**Goal**: Reproduce the material starting with the line that contains "Viewport: 608px width, 357px" and going on through the line that contains "click(264, 20)", substituting "button" for every "icon" and leaving everything else unchanged.

--- Start Records for this exercise ---

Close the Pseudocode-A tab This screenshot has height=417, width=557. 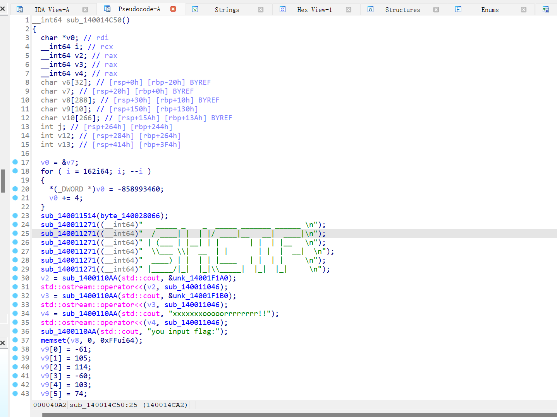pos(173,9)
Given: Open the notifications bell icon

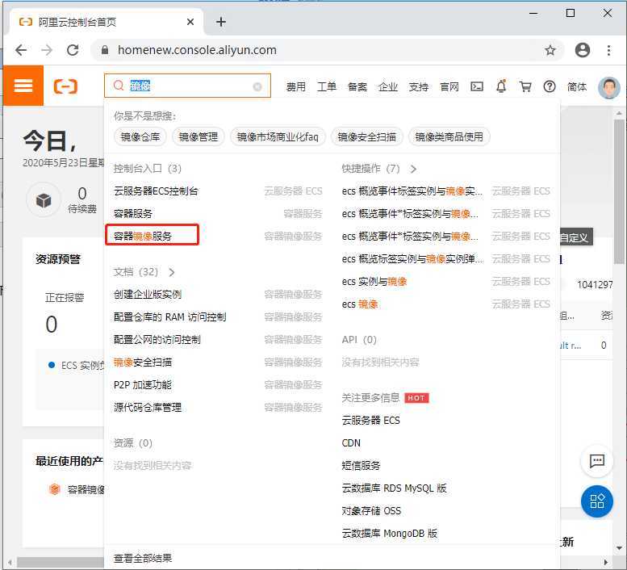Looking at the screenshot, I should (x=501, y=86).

--- End Records for this exercise ---
--- Start Records for this exercise ---

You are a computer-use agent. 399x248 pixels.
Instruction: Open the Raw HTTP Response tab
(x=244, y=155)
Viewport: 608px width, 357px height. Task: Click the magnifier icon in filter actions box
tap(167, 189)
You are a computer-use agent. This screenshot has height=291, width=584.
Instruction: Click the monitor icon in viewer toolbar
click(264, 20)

--- End Records for this exercise ---

**Response**:
Viewport: 608px width, 357px height. Task: Click the magnifier button in filter actions box
tap(167, 189)
You are a computer-use agent. This screenshot has height=291, width=584.
Instruction: Click the monitor button in viewer toolbar
click(264, 20)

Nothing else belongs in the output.